### Text shown
════

System ->Admininstration -> Software Sources -> Enable the repos you want? 


> Man installing banshee from repo.. doesn't even provide 1.0 ver.. still Iam getting 0.13


Yes thats the version in the Universe Repo as shown here. 


> Also FF is way non responsive


Did you update from the Beta version that was included in Hardy Heron? Also you can access a fix for Firefox here


----------



## Dark Star (Jul 5, 2008)

Ohh Repo is fine I got baffled after I saw banhee installation page.. it was mention 1.0 is available in rep . later I read that it was for Intrepid..

No I haven't updated FF. Still using Beta


----------



## Ph4x0r (Jul 5, 2008)

FF Beta crashes everytime for me. There are no problems as such with final release.


----------



## Dark Star (Jul 5, 2008)

Huh That Banshee 1.0 I installed from getdeb doesn't detect my IPOD>. I think the package is not produced correctly


----------



## FilledVoid (Jul 5, 2008)

> No I haven't updated FF. Still using Beta


Maybe updating might fix some of the issues . Also refer to the above thread.

════

### Task 1
Answer these about the forum thread:
(a) Which Banshee version does Dark Star keep getting when installing from the repo?
(b) Where did Dark Star get the Banshee 1.0 that doesn't detect the iPod?
(c) What does Ph4x0r say happens with the Firefox Beta?

### Materials provided
════

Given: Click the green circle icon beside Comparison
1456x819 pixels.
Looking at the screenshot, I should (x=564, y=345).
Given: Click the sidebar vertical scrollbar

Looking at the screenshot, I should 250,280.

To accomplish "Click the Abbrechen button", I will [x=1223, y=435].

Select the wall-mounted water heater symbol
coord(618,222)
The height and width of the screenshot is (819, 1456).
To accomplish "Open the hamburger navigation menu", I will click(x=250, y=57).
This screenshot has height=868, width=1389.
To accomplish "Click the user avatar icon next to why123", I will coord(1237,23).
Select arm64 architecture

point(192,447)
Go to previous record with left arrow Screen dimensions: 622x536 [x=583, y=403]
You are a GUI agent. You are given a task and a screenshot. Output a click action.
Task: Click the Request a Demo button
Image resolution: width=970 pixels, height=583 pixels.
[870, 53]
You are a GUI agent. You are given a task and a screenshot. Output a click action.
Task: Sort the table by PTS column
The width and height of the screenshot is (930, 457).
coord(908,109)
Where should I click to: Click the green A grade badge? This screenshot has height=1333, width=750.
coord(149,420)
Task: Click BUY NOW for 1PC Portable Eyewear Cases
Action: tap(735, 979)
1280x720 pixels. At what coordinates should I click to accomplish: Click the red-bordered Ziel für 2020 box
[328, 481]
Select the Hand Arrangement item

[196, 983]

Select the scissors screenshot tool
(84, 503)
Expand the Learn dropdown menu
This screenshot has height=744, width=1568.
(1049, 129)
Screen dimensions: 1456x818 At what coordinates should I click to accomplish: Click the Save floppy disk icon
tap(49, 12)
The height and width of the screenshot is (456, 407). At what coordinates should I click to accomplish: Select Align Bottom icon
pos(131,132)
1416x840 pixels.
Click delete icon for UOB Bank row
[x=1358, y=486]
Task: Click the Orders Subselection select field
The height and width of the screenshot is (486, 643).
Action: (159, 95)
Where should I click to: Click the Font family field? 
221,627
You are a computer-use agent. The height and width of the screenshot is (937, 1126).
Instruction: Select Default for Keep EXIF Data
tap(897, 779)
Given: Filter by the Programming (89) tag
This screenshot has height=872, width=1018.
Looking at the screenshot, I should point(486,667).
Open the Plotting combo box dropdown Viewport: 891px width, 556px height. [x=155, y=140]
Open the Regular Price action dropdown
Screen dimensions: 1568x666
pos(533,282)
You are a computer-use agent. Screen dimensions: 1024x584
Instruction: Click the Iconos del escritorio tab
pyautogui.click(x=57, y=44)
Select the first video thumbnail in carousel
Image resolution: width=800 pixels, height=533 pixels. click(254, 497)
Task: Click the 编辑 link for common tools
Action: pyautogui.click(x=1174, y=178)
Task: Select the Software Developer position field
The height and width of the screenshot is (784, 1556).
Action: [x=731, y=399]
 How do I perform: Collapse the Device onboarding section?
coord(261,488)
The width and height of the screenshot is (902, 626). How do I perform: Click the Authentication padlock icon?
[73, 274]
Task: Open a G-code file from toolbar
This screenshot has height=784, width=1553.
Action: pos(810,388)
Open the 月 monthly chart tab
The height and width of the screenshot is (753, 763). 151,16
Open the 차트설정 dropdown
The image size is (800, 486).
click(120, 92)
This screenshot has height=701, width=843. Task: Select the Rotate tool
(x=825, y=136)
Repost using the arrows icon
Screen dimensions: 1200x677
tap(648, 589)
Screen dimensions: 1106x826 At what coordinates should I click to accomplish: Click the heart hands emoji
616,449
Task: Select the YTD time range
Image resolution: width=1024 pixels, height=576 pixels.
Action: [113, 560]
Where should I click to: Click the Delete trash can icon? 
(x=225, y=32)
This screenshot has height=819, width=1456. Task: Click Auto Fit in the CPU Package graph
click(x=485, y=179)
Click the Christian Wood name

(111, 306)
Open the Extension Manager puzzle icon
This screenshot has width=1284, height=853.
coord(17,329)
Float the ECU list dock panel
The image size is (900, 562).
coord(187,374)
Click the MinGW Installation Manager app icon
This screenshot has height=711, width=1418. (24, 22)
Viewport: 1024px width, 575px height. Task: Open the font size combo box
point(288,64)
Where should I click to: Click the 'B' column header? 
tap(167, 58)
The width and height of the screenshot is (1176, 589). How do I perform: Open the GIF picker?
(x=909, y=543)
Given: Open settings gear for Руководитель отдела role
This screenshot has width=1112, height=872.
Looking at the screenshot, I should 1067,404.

════

### Task 2
Give the entries between the line holding "Repost using the arrows icon" and the line holding "click(x=485, y=179)", inclusive, as a JSON list of strings, one string per line, leaving out blank lines.

### Task response 1
(a) 0.13
(b) From getdeb.
(c) It crashes every time for Ph4x0r.

### Task response 2
[
  "Repost using the arrows icon",
  "Screen dimensions: 1200x677",
  "tap(648, 589)",
  "Screen dimensions: 1106x826 At what coordinates should I click to accomplish: Click the heart hands emoji",
  "616,449",
  "Task: Select the YTD time range",
  "Image resolution: width=1024 pixels, height=576 pixels.",
  "Action: [113, 560]",
  "Where should I click to: Click the Delete trash can icon? ",
  "(x=225, y=32)",
  "This screenshot has height=819, width=1456. Task: Click Auto Fit in the CPU Package graph",
  "click(x=485, y=179)"
]